In the past year, it commissioned over 40 original shows for JioHotstar, across genres such as drama, thrillers, documentaries, and reality.
With Bollywood names like Rohit Shetty and Anil Kapoor on the platform, JioHotstar has repositioned itself from a sports-first app to a full-spectrum entertainment service.
Television content continues to be the cash engine, with flagship shows on Star Plus and Star Jalsha topping BARC ratings.
Tech integration and user experience
The JioStar integration also focused on tech unification. JioHotstar is now powered by Viacom18’s CMS and ad stack, while Disney’s streaming infrastructure was phased out.
The result is faster video load times, better recommendation engines, and a smoother ad experience. The platform has also started experimenting with interactive features in live sports, including multiple camera angles, real-time polls, and multilingual audio feeds.

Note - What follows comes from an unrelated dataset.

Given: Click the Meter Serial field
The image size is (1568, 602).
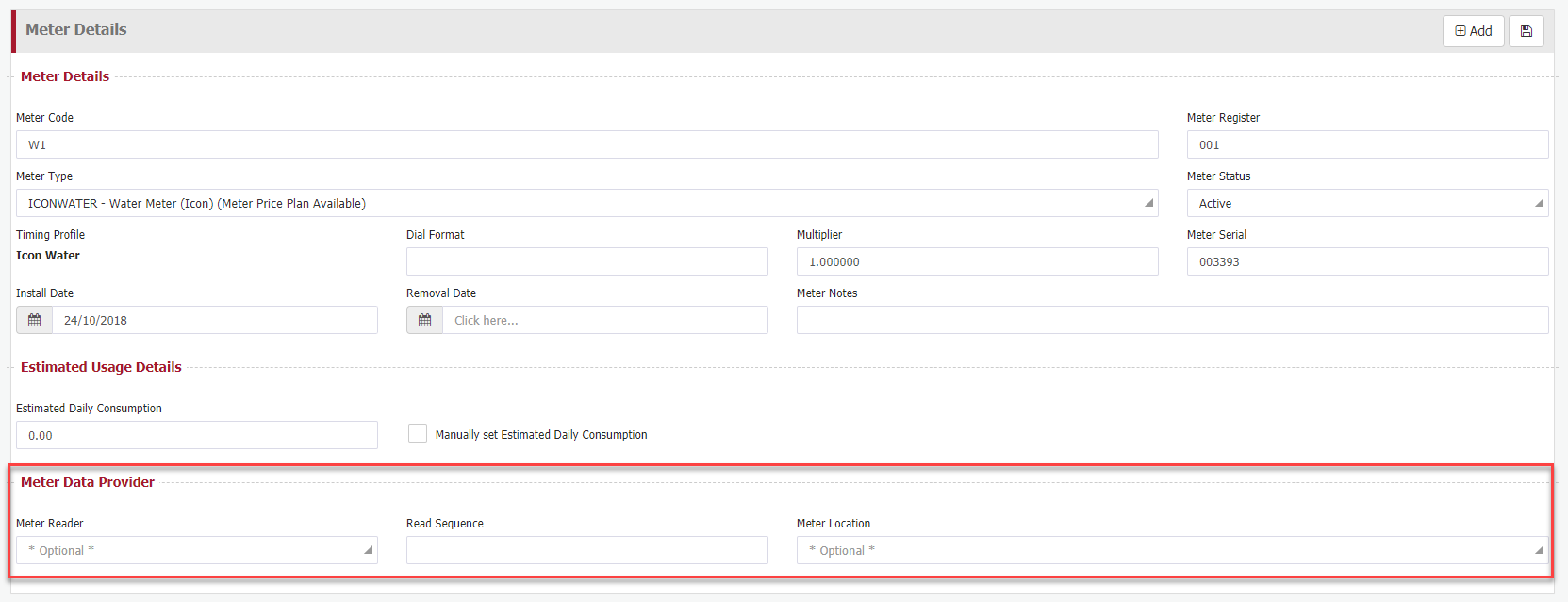Looking at the screenshot, I should tap(1366, 261).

Additionally, ad tech consolidation has made JioStar the largest video inventory seller in India. It now offers programmatic buying for digital and dynamic ad insertion in linear TV through its Addressable TV initiative.
Strategic partnerships
JioStar has prioritised alliances to scale quickly without overstretching. In May 2025, it entered a multi-year deal with HBO and Warner Bros. Discovery, bringing global shows back to India. In September, it signed a content co-production pact with Sony Pictures India for feature films.
It has also retained key sports rights: IPL (digital), ICC (TV + digital), and added emerging properties like Women’s Premier League and Pro Kabaddi. These not only deliver seasonal spikes in users but also anchor advertiser interest.

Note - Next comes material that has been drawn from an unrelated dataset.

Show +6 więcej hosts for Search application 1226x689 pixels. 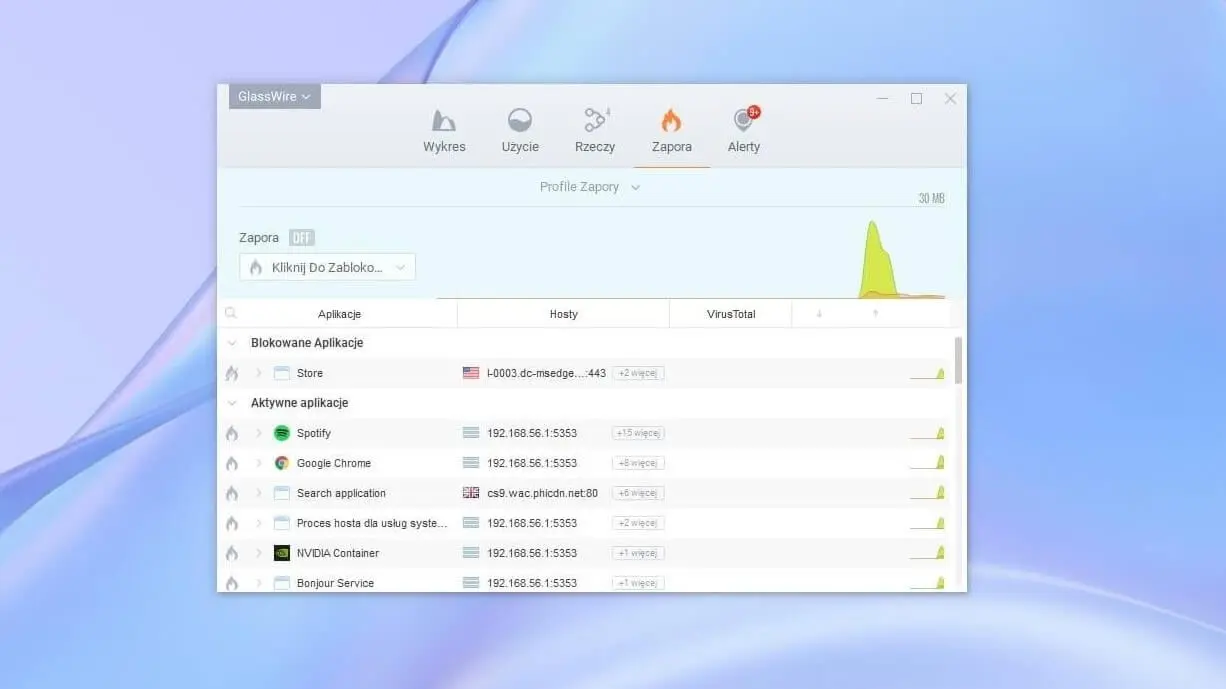tap(638, 493)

In distribution, tie-ups with OEMs (TV manufacturers), and DTH operators have ensured that JioStar channels dominate EPGs and remote controls. A recent agreement with Google ensures preloaded JioHotstar on Android TV devices.

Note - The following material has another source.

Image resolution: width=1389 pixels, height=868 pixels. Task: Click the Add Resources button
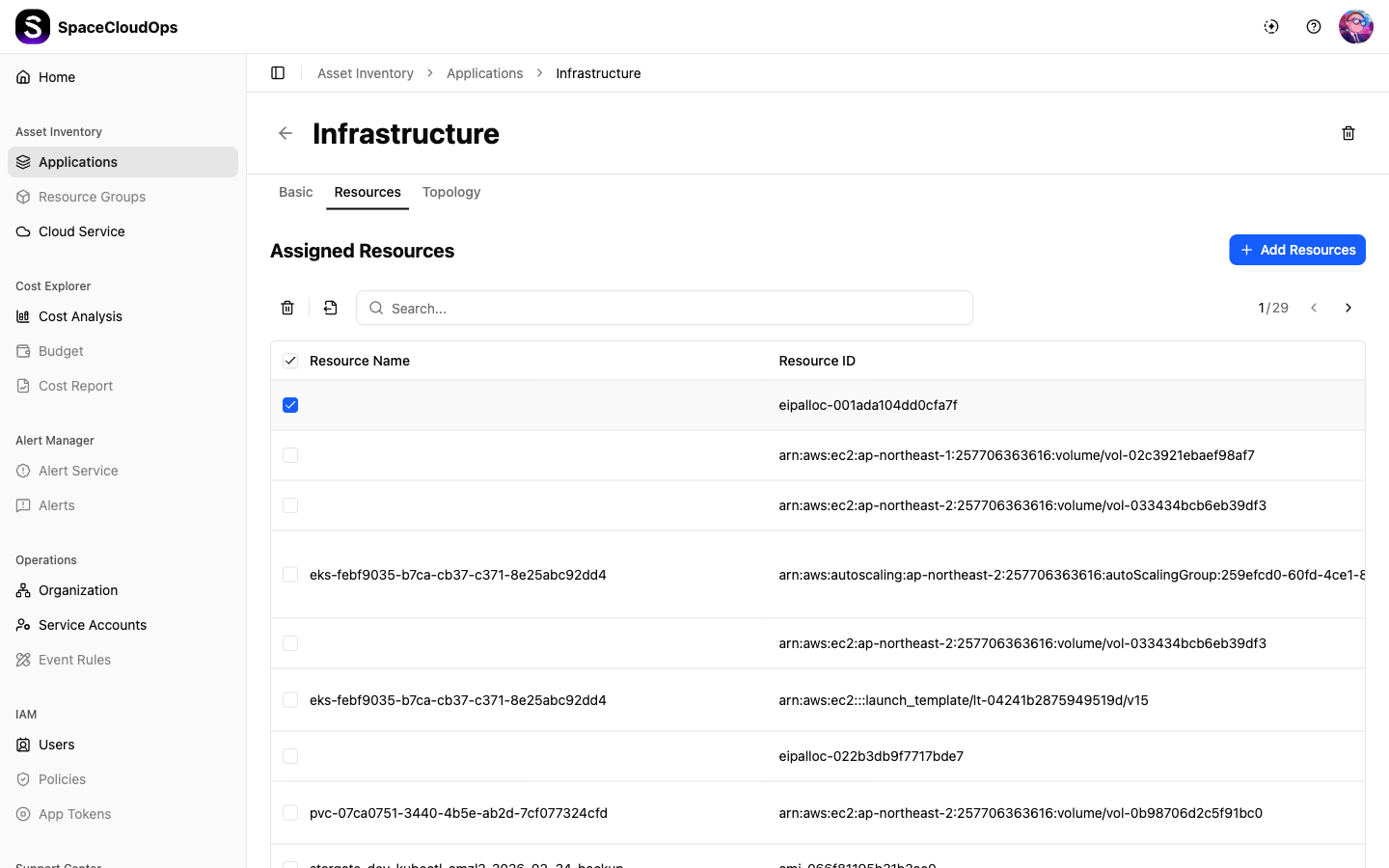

Regulatory and competitive landscape
JioStar’s scale has triggered regulatory curiosity. The Competition Commission of India (CCI) has not raised red flags yet, but TRAI is expected to review cross-ownership norms.
On carriage fees, smaller networks have raised concerns about bundling practices. However, JioStar argues that its scale benefits viewers with greater variety at a lower cost.
Netflix and Amazon continue to dominate premium drama, while YouTube eats into digital time spent. However, JioHotstar’s advantage is its cost structure and integration with Jio plans. It doesn’t have to chase subscription revenue in isolation, allowing it to build mass content at scale.
As it enters its second year, the industry is watching how JioStar balances original investments with profitability, especially as ad growth moderates.
The test will be whether it can build IPs that match the emotional connect of legacy shows and sports leagues. It will also have to defend its turf against a fast-converging competition, YouTube’s push into premium content, and Zee-Sony’s revived merger talks.